» ACTION ITEM
From the line containing "You are a computer-use" to the end of the records, print every line exactly, both ends included, and leave out the pictures.

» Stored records
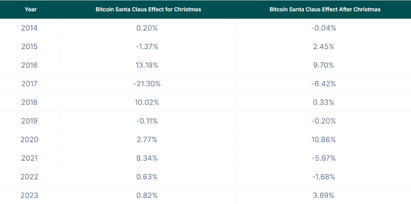
Task: Click the 2015 year cell
Action: pyautogui.click(x=29, y=47)
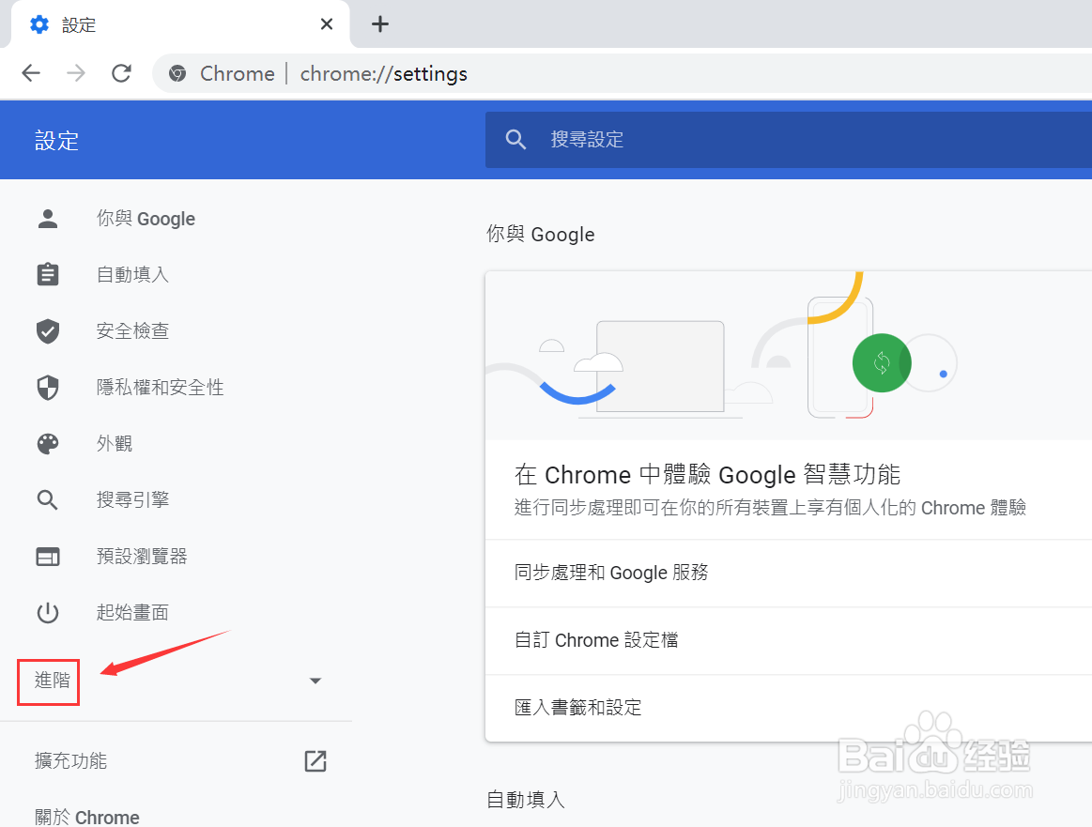
Task: Click the 起始畫面 power icon
Action: click(x=48, y=612)
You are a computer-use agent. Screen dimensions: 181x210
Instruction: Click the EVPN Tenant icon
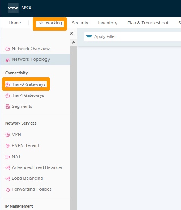point(8,146)
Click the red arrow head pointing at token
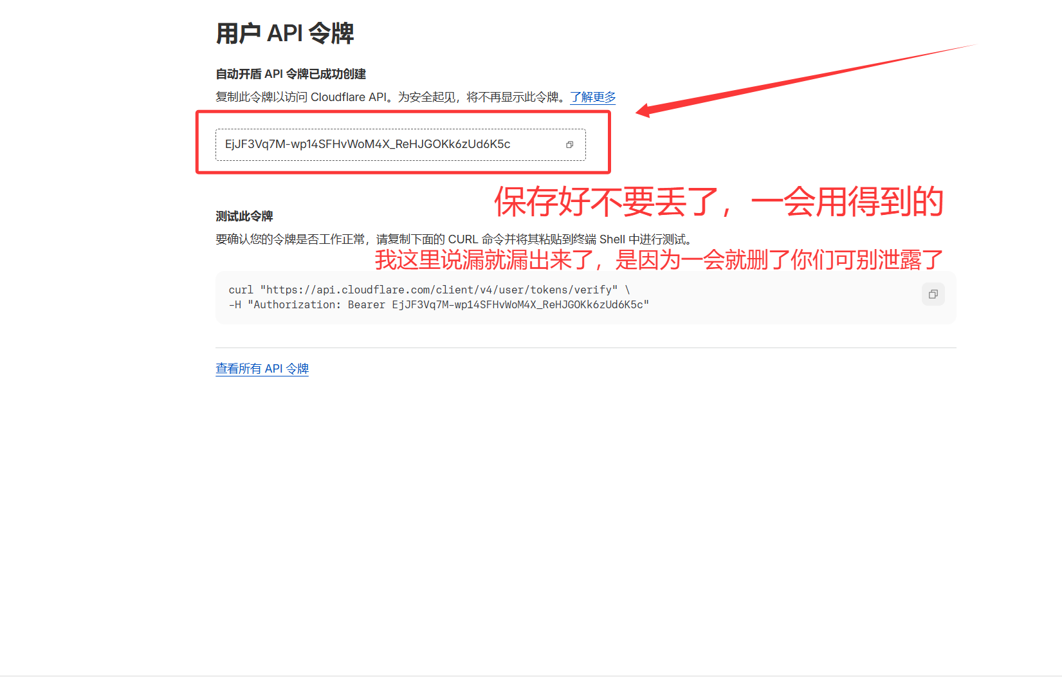 pyautogui.click(x=645, y=111)
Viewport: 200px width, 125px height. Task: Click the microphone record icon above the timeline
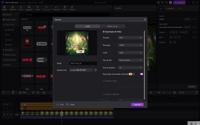(151, 93)
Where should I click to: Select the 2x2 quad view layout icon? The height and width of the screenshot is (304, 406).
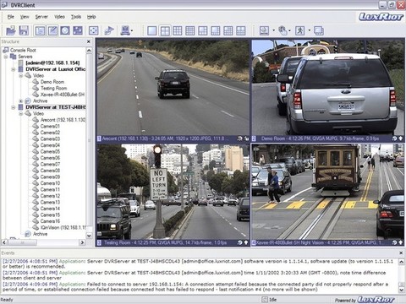(x=165, y=30)
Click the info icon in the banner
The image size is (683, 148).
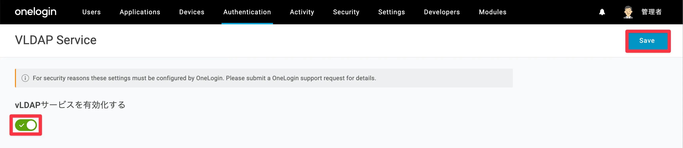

» OUTPUT FOR THIS EXERCISE
You are a computer-use agent. Screen dimensions: 181x210
Instruction: Click the EVPN Tenant icon
point(8,146)
Click the red arrow head pointing at token
 pyautogui.click(x=645, y=111)
Viewport: 200px width, 125px height. Task: Click the microphone record icon above the timeline
(151, 93)
Where should I click to: Select the 2x2 quad view layout icon? The height and width of the screenshot is (304, 406).
(x=165, y=30)
Click the info icon in the banner
The image size is (683, 148).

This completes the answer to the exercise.